James Hilman, der amerikanische Psychologe und Jungianer verkündete, dass die Zukunft der Heilkunst in der Rückkehr der Künste liege. Dieser Prophezeiung folgend wirft dieser Beitrag, aus der Sicht einer jungen praktizierenden Kunsttherapeutin, ein Licht auf die Kunsttherapie und stellt schließlich eine jährlich wiederkehrende Kunstausstellung in Hamburg-Eppendorf vor.

© G. Nachtigall / Professor

Dieser Beitrag entstand unter der Mitwirkung von Michaela Christoph.

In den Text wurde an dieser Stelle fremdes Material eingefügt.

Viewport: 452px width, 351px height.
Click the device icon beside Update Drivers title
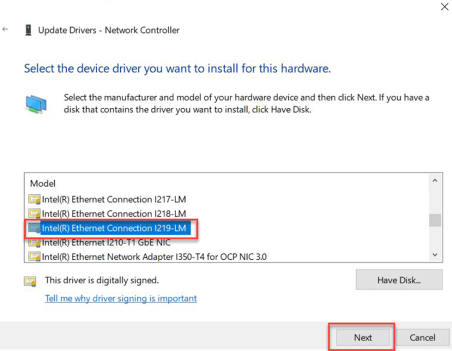pyautogui.click(x=28, y=30)
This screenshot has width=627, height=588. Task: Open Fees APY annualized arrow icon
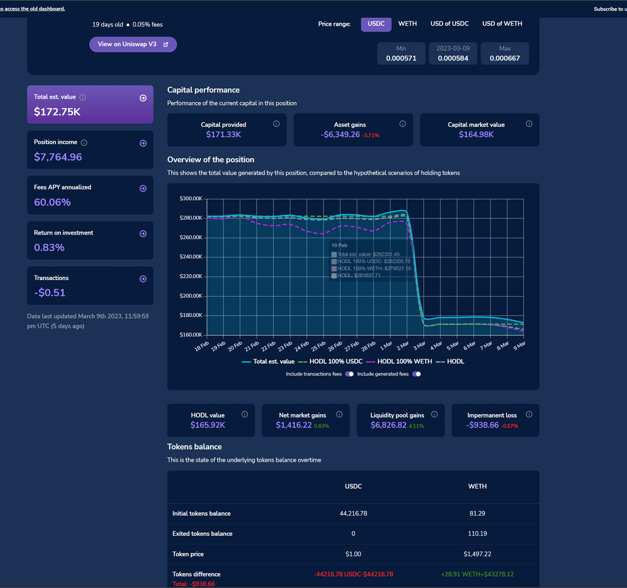(x=143, y=188)
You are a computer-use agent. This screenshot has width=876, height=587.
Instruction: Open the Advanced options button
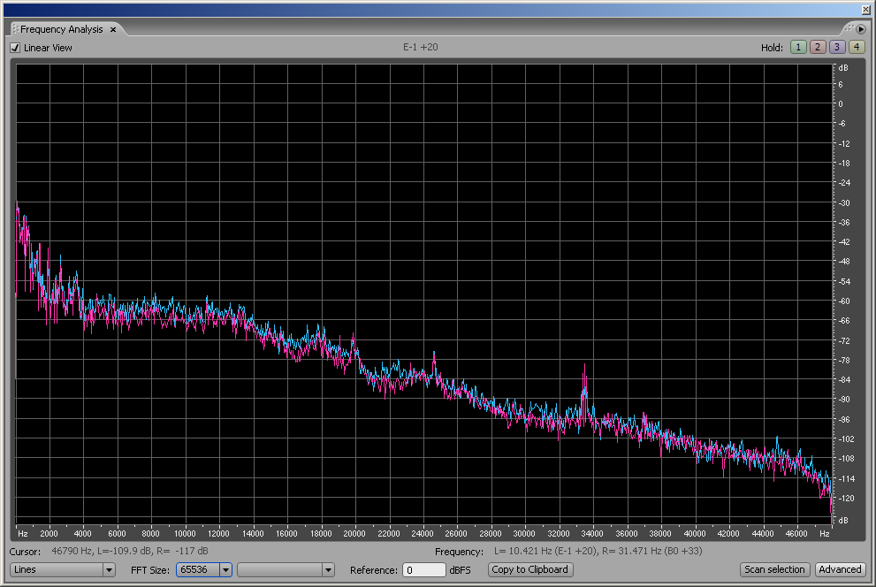point(839,569)
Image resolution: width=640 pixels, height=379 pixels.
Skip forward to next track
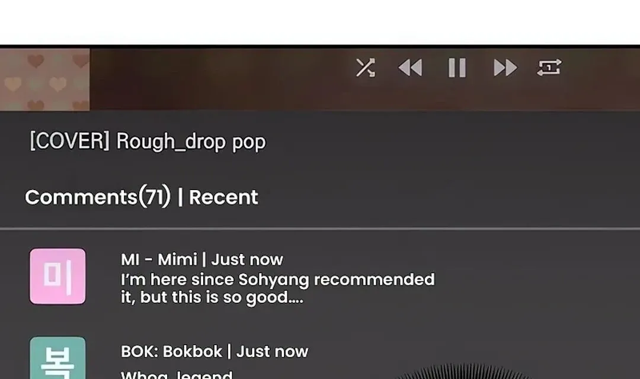505,68
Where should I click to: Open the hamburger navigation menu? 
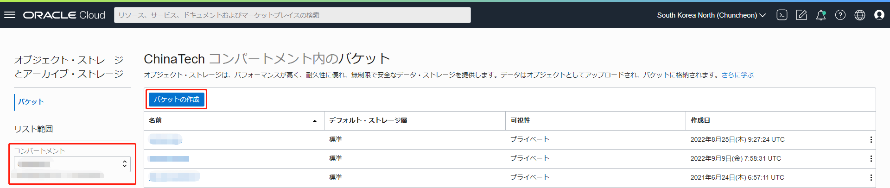click(x=10, y=15)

Das erste Weltereignis, das die Beziehung zwischen Kreativität und Psychopathologie zur Schau stellte, war der Welt-Psychiatrie-Kongress im Jahr 1950 in Paris. Professor Jean Delay, der damalige Psychopharmakologie-Papst und Miterforscher des ersten Antipsychotikums Chlorpromazin, erwies sich als treibende Kraft hinter der großen Ausstellung graphischer Arbeiten von Krisen-Erfahrenen. Robert Volmat, damals junger Assistent, sah seine Aufgabe darin, diese Arbeiten zusammenzutragen und veröffentlichte 1956 „L’Art Psychopathologique“. Mit diesem Werk begründete er eine neue empirische Sichtweise auf die Beziehung zwischen zeichnerischer Aktivität und Psychopathologie. In diesem Zusammenhang ist natürlich die Prinzhorn Sammlung in Heidelberg zu erwähnen. Der erste künstlerische Band wurde bereits 1922 unter dem Titel „Bildnerei der Geisteskranken“ veröffentlicht, jedoch ging es Prinzhorn nicht um die "Analyse" der Bilder, sondern darum den „Urtrieb“ künstlerischen Gestaltens zu verdeutlichen. Im Jahr 1959 erfolgte die Gründung der "SIPE" (Société International de Psychopathologie de l’Expression), eine Gesellschaft die sich zur Aufgabe machte, die noch unsystematischen Einzelbeobachtungen in eine geordnete wissenschaftliche Disziplin weiterzuentwickeln und die klinische Bedeutung dieser Arbeiten zu erforschen. Dies war die Geburtsstunde der psychotherapeutischen Kunsttherapie.  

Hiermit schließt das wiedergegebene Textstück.